(AVAILABLE DATA Opens)

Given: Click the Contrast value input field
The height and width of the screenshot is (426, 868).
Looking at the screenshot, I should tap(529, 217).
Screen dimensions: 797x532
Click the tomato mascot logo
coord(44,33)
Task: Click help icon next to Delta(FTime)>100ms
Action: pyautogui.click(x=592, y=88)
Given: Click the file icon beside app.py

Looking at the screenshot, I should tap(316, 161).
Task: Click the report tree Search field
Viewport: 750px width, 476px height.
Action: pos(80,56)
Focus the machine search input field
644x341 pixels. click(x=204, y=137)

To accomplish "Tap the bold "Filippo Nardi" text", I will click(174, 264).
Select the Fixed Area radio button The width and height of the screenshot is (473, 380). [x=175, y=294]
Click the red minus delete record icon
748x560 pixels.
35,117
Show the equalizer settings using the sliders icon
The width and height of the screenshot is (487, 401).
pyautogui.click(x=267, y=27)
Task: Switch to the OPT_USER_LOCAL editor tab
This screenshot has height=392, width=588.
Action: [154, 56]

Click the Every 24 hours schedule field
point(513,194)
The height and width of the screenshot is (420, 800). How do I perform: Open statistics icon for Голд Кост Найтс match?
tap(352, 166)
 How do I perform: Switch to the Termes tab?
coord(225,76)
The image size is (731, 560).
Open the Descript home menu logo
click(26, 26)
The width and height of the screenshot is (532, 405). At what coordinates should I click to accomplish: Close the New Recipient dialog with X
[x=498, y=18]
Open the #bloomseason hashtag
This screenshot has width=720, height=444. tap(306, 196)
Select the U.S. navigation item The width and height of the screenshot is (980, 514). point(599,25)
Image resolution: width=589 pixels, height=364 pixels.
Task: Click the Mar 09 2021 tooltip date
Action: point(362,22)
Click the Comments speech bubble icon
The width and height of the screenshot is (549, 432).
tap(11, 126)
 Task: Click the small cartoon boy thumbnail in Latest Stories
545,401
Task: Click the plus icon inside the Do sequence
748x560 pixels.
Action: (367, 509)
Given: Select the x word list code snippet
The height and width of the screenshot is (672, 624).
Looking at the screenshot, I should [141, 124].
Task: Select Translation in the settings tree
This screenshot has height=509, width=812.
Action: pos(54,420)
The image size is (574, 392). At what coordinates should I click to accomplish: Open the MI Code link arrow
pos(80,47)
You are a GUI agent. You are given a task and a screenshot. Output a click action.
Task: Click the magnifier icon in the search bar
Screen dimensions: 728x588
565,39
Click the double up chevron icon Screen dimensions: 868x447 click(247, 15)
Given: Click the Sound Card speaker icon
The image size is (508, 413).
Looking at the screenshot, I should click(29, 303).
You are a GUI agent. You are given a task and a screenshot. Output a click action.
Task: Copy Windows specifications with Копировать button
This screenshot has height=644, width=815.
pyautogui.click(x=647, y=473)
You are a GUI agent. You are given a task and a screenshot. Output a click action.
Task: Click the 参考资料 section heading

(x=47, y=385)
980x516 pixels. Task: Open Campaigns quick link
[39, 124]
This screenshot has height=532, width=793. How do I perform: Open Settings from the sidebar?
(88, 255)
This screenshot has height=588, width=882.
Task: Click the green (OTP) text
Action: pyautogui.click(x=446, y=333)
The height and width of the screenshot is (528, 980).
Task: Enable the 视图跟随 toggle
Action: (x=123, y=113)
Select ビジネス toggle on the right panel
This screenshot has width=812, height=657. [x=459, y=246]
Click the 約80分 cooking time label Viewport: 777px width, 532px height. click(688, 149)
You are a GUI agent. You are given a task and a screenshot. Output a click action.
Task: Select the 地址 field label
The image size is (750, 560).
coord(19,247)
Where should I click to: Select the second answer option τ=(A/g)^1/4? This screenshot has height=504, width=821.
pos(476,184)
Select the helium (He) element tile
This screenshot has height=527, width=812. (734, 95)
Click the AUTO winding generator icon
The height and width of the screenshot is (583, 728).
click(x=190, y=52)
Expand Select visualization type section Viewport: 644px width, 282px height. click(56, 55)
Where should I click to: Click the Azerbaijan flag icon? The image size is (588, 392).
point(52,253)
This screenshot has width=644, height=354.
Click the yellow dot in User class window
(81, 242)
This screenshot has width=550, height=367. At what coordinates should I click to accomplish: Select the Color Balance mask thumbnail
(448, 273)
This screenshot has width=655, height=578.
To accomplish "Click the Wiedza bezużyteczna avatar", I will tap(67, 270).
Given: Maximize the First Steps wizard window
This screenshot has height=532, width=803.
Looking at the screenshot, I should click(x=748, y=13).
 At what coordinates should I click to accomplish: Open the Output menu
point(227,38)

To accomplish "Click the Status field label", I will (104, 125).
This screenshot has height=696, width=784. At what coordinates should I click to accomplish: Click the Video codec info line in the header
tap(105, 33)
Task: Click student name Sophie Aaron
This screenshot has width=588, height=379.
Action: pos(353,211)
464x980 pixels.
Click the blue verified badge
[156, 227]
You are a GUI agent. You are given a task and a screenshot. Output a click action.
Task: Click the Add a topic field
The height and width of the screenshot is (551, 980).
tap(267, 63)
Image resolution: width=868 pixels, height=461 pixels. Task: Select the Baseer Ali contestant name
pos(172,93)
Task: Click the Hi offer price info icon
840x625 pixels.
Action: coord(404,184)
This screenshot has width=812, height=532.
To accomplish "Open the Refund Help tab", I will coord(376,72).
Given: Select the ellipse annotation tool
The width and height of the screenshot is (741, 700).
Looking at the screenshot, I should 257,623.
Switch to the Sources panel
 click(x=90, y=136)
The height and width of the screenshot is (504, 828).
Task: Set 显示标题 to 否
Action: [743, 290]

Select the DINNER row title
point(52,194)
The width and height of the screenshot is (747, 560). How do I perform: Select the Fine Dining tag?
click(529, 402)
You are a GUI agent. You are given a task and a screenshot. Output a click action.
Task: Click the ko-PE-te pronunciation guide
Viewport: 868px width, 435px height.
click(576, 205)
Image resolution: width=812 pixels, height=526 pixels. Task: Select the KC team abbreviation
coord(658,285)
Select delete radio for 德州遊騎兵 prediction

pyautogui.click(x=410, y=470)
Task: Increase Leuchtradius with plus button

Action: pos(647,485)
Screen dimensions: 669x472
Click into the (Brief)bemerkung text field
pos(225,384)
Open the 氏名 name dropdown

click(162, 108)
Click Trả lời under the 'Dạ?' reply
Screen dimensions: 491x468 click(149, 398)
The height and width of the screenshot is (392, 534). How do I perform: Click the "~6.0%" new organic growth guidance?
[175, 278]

(AVAILABLE DATA Closes)

TASK:
The records above should be printed in full, exactly as they appear.

RESPONSE BELOW:
Given: Click the Contrast value input field
The height and width of the screenshot is (426, 868).
Looking at the screenshot, I should tap(529, 217).
Screen dimensions: 797x532
Click the tomato mascot logo
coord(44,33)
Task: Click help icon next to Delta(FTime)>100ms
Action: pyautogui.click(x=592, y=88)
Given: Click the file icon beside app.py

Looking at the screenshot, I should tap(316, 161).
Task: Click the report tree Search field
Viewport: 750px width, 476px height.
Action: pos(80,56)
Focus the machine search input field
644x341 pixels. click(x=204, y=137)

To accomplish "Tap the bold "Filippo Nardi" text", I will click(174, 264).
Select the Fixed Area radio button The width and height of the screenshot is (473, 380). [x=175, y=294]
Click the red minus delete record icon
748x560 pixels.
35,117
Show the equalizer settings using the sliders icon
The width and height of the screenshot is (487, 401).
pyautogui.click(x=267, y=27)
Task: Switch to the OPT_USER_LOCAL editor tab
This screenshot has height=392, width=588.
Action: [154, 56]

Click the Every 24 hours schedule field
point(513,194)
The height and width of the screenshot is (420, 800). How do I perform: Open statistics icon for Голд Кост Найтс match?
tap(352, 166)
 How do I perform: Switch to the Termes tab?
coord(225,76)
The image size is (731, 560).
Open the Descript home menu logo
click(26, 26)
The width and height of the screenshot is (532, 405). At what coordinates should I click to accomplish: Close the New Recipient dialog with X
[x=498, y=18]
Open the #bloomseason hashtag
This screenshot has width=720, height=444. tap(306, 196)
Select the U.S. navigation item The width and height of the screenshot is (980, 514). point(599,25)
Image resolution: width=589 pixels, height=364 pixels.
Task: Click the Mar 09 2021 tooltip date
Action: point(362,22)
Click the Comments speech bubble icon
The width and height of the screenshot is (549, 432).
tap(11, 126)
 Task: Click the small cartoon boy thumbnail in Latest Stories
545,401
Task: Click the plus icon inside the Do sequence
748x560 pixels.
Action: (367, 509)
Given: Select the x word list code snippet
The height and width of the screenshot is (672, 624).
Looking at the screenshot, I should [141, 124].
Task: Select Translation in the settings tree
This screenshot has height=509, width=812.
Action: pos(54,420)
The image size is (574, 392). At what coordinates should I click to accomplish: Open the MI Code link arrow
pos(80,47)
You are a GUI agent. You are given a task and a screenshot. Output a click action.
Task: Click the magnifier icon in the search bar
Screen dimensions: 728x588
565,39
Click the double up chevron icon Screen dimensions: 868x447 click(247, 15)
Given: Click the Sound Card speaker icon
The image size is (508, 413).
Looking at the screenshot, I should click(29, 303).
You are a GUI agent. You are given a task and a screenshot. Output a click action.
Task: Copy Windows specifications with Копировать button
This screenshot has height=644, width=815.
pyautogui.click(x=647, y=473)
You are a GUI agent. You are given a task and a screenshot. Output a click action.
Task: Click the 参考资料 section heading

(x=47, y=385)
980x516 pixels. Task: Open Campaigns quick link
[39, 124]
This screenshot has height=532, width=793. How do I perform: Open Settings from the sidebar?
(88, 255)
This screenshot has height=588, width=882.
Task: Click the green (OTP) text
Action: pyautogui.click(x=446, y=333)
The height and width of the screenshot is (528, 980).
Task: Enable the 视图跟随 toggle
Action: (x=123, y=113)
Select ビジネス toggle on the right panel
This screenshot has width=812, height=657. [x=459, y=246]
Click the 約80分 cooking time label Viewport: 777px width, 532px height. click(688, 149)
You are a GUI agent. You are given a task and a screenshot. Output a click action.
Task: Select the 地址 field label
The image size is (750, 560).
coord(19,247)
Where should I click to: Select the second answer option τ=(A/g)^1/4? This screenshot has height=504, width=821.
pos(476,184)
Select the helium (He) element tile
This screenshot has height=527, width=812. (734, 95)
Click the AUTO winding generator icon
The height and width of the screenshot is (583, 728).
click(x=190, y=52)
Expand Select visualization type section Viewport: 644px width, 282px height. click(56, 55)
Where should I click to: Click the Azerbaijan flag icon? The image size is (588, 392).
point(52,253)
This screenshot has width=644, height=354.
Click the yellow dot in User class window
(81, 242)
This screenshot has width=550, height=367. At what coordinates should I click to accomplish: Select the Color Balance mask thumbnail
(448, 273)
This screenshot has width=655, height=578.
To accomplish "Click the Wiedza bezużyteczna avatar", I will tap(67, 270).
Given: Maximize the First Steps wizard window
This screenshot has height=532, width=803.
Looking at the screenshot, I should click(x=748, y=13).
 At what coordinates should I click to accomplish: Open the Output menu
point(227,38)

To accomplish "Click the Status field label", I will (104, 125).
This screenshot has height=696, width=784. At what coordinates should I click to accomplish: Click the Video codec info line in the header
tap(105, 33)
Task: Click student name Sophie Aaron
This screenshot has width=588, height=379.
Action: pos(353,211)
464x980 pixels.
Click the blue verified badge
[156, 227]
You are a GUI agent. You are given a task and a screenshot. Output a click action.
Task: Click the Add a topic field
The height and width of the screenshot is (551, 980).
tap(267, 63)
Image resolution: width=868 pixels, height=461 pixels. Task: Select the Baseer Ali contestant name
pos(172,93)
Task: Click the Hi offer price info icon
840x625 pixels.
Action: coord(404,184)
This screenshot has width=812, height=532.
To accomplish "Open the Refund Help tab", I will coord(376,72).
Given: Select the ellipse annotation tool
The width and height of the screenshot is (741, 700).
Looking at the screenshot, I should 257,623.
Switch to the Sources panel
 click(x=90, y=136)
The height and width of the screenshot is (504, 828).
Task: Set 显示标题 to 否
Action: [743, 290]

Select the DINNER row title
point(52,194)
The width and height of the screenshot is (747, 560). How do I perform: Select the Fine Dining tag?
click(529, 402)
You are a GUI agent. You are given a task and a screenshot. Output a click action.
Task: Click the ko-PE-te pronunciation guide
Viewport: 868px width, 435px height.
click(576, 205)
Image resolution: width=812 pixels, height=526 pixels. Task: Select the KC team abbreviation
coord(658,285)
Select delete radio for 德州遊騎兵 prediction

pyautogui.click(x=410, y=470)
Task: Increase Leuchtradius with plus button

Action: pos(647,485)
Screen dimensions: 669x472
Click into the (Brief)bemerkung text field
pos(225,384)
Open the 氏名 name dropdown

click(162, 108)
Click Trả lời under the 'Dạ?' reply
Screen dimensions: 491x468 click(149, 398)
The height and width of the screenshot is (392, 534). How do I perform: Click the "~6.0%" new organic growth guidance?
[175, 278]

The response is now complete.